* **Selected extract**
Start of Block

Dr. Alice C. Linsley
Linguists and anthropologists have noticed cultural and linguistic affinities between Mongolian, Turkish, Japanese, and Ainu populations. These share a Northeast Asia context that has been traced back to North Eurasian antecedents. The genetic closeness of these populations is evident on this chart.
Transeurasian languages are spoken across a wide region of Europe and northern Asia. Until now, researchers assumed that they had spread from the mountains of Mongolia 3000 years ago, spoken by horse-riding nomads who kept livestock but didn’t farm crops.
Robbeets and her colleagues used linguistic, archaeological and genetic evidence to conclude instead that it was the onset of millet cultivation by farmers in what is now China that led to the spread of the language family.
Linguistic connections are further evident in the terms for slash and burn cultivation used in Sulawesi and East Africa. The word trematrema is used in Northeast Betsimisaraa to refer to a one-to-three year slashed-and-burnt field. It is related to the Swahili word tema, ‘to cut’, and the redoubled form tematema, ‘to slash, to chop. This technique is used by Sulawesians who practice "dry rice" planting.

End of Block

Write the next part of the passage on Transeurasian languages and early farming, starting right after its last sentence. The rows that come after this passage have nothing to do with it.

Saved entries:

Start of Block

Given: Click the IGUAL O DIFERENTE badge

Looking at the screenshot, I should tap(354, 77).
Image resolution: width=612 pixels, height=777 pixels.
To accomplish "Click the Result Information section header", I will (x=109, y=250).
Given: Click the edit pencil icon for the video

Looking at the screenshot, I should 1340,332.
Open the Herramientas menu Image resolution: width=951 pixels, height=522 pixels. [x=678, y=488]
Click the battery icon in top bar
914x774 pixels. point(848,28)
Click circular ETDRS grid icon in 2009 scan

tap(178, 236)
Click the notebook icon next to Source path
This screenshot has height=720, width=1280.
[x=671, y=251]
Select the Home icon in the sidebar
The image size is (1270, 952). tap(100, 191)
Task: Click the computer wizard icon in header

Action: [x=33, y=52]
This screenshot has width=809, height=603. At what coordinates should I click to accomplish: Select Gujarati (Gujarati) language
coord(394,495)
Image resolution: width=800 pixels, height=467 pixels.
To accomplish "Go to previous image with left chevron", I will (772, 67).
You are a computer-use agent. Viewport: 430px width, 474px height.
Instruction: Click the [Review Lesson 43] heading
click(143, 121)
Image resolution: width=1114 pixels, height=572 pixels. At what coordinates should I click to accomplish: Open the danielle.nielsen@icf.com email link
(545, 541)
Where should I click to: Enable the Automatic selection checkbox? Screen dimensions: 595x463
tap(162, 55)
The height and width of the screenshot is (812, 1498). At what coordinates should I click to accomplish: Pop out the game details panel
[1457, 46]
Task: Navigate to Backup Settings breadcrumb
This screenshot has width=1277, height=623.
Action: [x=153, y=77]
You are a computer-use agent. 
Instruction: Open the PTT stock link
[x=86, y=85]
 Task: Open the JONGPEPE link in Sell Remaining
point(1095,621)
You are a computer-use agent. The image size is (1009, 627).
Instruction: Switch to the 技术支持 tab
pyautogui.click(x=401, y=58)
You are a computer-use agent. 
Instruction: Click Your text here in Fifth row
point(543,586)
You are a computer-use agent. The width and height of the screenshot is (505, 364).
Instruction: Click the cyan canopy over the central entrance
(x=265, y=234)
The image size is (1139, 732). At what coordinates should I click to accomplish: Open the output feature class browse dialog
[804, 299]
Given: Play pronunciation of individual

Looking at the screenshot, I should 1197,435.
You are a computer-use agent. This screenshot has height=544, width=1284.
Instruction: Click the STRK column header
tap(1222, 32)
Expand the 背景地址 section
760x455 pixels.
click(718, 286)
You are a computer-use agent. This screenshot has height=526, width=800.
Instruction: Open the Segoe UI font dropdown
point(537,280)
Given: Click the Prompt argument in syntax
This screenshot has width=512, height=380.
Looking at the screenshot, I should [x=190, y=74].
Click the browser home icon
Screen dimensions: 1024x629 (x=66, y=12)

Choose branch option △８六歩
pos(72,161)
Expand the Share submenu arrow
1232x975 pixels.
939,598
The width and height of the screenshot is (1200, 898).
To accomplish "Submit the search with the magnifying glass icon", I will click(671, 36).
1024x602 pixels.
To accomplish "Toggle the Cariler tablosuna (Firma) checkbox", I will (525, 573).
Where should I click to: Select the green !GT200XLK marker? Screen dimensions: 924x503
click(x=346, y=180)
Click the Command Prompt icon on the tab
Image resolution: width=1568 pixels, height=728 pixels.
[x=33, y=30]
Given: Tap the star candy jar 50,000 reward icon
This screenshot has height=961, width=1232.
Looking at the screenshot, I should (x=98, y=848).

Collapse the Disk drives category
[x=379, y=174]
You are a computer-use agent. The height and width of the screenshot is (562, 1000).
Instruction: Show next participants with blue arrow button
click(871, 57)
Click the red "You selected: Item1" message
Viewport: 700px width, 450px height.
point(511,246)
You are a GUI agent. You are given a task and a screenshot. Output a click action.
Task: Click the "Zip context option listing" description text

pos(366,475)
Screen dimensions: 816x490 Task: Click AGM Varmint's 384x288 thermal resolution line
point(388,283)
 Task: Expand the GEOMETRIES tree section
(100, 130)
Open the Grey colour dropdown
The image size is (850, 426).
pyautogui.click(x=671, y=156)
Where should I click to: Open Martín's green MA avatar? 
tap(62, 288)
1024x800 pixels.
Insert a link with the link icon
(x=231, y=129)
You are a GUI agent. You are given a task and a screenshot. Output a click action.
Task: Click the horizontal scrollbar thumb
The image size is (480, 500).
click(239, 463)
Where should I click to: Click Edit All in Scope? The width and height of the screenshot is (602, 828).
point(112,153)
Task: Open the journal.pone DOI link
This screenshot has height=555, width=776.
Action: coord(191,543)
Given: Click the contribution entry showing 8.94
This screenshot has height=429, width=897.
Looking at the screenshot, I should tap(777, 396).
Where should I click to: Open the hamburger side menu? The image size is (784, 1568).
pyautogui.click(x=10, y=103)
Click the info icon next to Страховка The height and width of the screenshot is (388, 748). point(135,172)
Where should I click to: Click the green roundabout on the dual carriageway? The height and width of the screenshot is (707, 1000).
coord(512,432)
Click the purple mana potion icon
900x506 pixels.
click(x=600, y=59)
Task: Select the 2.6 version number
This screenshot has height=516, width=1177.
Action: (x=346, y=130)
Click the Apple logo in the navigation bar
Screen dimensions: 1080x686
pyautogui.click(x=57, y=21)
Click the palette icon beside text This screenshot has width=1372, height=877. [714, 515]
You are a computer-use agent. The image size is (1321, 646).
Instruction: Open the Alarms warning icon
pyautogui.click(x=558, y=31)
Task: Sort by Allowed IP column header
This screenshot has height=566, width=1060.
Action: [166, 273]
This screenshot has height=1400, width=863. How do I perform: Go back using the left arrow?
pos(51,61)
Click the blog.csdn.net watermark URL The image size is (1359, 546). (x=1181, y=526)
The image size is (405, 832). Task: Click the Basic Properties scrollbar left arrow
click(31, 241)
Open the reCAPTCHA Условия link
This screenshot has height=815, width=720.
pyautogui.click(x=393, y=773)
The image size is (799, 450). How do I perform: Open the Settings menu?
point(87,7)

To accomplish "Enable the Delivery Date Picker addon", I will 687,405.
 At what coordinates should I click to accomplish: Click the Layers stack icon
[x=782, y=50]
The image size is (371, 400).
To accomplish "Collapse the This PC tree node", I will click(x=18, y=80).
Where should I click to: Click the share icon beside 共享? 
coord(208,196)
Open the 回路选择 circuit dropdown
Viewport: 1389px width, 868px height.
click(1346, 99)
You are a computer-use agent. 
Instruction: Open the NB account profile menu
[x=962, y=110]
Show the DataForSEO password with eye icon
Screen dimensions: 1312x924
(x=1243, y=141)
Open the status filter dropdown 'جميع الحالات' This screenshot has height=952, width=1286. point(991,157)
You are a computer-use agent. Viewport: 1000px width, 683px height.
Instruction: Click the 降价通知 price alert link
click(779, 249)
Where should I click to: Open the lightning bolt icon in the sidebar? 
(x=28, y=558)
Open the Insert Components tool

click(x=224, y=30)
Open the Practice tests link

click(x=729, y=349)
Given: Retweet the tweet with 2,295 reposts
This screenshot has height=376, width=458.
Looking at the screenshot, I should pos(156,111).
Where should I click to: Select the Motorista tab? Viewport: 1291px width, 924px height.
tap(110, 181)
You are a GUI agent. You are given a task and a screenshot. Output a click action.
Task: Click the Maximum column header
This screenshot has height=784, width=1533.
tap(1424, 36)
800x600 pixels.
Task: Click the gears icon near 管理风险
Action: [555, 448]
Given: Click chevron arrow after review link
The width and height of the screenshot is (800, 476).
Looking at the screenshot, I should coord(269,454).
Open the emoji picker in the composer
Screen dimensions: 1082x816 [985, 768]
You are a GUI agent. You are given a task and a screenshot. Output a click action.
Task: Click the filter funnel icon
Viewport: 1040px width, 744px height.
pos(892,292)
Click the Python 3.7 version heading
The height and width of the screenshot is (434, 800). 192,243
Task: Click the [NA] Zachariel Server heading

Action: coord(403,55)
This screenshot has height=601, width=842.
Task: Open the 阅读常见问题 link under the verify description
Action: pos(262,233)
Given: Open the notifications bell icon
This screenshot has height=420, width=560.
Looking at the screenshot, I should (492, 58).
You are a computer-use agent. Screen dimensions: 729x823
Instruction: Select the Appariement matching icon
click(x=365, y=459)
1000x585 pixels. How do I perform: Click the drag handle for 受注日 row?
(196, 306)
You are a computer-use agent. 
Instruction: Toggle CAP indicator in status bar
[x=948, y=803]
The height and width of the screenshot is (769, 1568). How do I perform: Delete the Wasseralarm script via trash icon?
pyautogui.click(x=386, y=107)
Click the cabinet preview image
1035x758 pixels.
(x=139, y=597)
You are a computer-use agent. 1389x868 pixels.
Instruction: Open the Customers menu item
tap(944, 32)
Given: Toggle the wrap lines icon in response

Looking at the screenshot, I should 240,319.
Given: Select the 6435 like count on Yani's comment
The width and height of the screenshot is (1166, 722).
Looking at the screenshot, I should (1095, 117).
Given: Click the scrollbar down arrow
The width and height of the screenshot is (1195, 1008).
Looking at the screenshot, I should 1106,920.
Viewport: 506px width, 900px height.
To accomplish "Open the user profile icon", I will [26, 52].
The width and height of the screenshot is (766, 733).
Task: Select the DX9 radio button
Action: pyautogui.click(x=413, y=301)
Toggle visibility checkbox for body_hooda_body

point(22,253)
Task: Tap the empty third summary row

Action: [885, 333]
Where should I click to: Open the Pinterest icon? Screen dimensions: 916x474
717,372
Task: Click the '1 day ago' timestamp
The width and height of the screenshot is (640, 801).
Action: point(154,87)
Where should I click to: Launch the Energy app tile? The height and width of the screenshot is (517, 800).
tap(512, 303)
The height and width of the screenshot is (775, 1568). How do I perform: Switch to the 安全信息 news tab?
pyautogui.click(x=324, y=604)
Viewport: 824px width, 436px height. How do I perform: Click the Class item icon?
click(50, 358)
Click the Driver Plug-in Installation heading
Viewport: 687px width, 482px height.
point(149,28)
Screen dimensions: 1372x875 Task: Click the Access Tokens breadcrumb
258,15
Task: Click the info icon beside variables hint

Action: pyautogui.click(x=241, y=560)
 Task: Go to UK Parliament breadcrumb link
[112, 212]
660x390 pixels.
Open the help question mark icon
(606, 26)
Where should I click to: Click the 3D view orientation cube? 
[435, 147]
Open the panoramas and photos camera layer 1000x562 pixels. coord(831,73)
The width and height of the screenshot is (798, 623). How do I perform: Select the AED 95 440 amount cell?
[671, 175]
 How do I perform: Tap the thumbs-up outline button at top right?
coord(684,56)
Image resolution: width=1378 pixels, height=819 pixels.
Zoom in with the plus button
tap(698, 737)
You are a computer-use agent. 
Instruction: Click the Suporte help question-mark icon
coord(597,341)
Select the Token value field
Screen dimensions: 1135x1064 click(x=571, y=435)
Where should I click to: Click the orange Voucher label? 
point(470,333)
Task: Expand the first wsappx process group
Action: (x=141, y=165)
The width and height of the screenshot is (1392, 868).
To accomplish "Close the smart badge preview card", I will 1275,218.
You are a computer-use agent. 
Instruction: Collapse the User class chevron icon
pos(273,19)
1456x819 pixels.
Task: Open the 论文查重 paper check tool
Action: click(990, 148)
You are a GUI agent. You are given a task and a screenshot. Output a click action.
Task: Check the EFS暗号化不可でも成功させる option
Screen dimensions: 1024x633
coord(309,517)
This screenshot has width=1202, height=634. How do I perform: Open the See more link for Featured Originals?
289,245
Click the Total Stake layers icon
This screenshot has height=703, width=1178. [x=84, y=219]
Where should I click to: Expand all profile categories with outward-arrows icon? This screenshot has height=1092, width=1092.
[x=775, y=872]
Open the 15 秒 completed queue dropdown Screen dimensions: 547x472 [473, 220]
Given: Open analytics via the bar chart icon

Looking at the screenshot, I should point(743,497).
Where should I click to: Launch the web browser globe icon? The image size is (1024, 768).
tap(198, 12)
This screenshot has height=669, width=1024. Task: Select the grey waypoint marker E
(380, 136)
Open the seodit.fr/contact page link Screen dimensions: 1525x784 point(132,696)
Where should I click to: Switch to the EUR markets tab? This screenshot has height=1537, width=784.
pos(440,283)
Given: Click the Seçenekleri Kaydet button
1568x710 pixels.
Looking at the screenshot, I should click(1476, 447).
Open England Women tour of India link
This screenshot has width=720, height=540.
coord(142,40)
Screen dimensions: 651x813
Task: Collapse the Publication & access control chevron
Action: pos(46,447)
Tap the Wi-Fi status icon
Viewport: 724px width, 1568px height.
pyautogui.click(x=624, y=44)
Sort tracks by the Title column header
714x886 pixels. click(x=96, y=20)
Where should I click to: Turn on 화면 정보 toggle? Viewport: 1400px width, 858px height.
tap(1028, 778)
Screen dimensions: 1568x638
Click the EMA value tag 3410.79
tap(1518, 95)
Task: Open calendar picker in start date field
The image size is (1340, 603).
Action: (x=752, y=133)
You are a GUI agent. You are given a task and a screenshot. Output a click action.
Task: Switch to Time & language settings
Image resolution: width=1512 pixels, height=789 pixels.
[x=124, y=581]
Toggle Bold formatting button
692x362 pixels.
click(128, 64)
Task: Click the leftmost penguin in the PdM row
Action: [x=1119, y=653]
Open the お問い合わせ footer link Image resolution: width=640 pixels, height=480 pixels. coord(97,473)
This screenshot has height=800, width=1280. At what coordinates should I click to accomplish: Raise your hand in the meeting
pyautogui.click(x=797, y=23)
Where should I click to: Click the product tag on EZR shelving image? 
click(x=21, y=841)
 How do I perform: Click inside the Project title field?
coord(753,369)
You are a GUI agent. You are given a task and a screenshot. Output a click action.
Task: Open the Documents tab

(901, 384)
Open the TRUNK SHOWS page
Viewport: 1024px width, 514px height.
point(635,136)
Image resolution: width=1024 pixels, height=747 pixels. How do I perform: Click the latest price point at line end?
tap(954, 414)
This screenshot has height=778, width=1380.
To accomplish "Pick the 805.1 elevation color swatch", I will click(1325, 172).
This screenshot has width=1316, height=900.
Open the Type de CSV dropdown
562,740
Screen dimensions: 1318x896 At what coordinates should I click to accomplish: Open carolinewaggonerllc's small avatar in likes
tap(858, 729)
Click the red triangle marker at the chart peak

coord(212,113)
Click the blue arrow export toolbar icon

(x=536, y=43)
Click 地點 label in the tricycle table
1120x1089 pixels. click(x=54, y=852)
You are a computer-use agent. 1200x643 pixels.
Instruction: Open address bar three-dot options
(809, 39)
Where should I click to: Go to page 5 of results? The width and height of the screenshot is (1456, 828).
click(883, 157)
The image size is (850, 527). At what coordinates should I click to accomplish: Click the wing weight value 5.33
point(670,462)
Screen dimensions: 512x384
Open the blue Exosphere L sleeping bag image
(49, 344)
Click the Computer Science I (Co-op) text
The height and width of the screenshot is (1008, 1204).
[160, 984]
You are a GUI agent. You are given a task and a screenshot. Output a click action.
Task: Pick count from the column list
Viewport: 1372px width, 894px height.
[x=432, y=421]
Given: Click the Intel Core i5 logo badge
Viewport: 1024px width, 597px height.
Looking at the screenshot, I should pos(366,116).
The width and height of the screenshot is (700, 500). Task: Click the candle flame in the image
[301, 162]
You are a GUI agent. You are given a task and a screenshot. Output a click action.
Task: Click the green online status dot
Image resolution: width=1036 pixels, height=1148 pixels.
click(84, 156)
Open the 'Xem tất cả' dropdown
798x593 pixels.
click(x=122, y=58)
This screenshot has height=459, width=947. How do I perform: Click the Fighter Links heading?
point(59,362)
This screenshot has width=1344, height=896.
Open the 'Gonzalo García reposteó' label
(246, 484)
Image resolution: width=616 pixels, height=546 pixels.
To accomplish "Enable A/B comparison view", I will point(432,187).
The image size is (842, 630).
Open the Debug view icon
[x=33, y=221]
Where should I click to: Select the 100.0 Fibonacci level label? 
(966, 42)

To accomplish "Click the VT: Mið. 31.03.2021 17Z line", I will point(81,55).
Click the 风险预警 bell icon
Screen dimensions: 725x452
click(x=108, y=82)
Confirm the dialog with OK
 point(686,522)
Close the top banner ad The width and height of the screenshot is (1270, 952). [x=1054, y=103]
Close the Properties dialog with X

End of Block

* **Answer for this exercise**
Rice grain formed the basis of weight measurement from East Africa to Sulawesi. On Madagascar, the the weight of one grain of rice is called vary and corresponds to the Swahili wari and to the Dravidian verasu. The Hebrew word for rice is orez and Arabic ruz. These share the RZ root with Dravidian. The Dravidian word reflects the written records of commercial weights.
There are two species of cultivated rice in the world: African rice (Oryza glaberrima) and Asian rice (Oryza sativa). African rice was domesticated from the wild ancestor Oryza barthii (Oryza brevilugata) by peoples living in the Benue-Niger floodplain about 3,000 years ago. The two strains of Asian rice are Oryza japonica and Oryza indica, identified with Japan and India.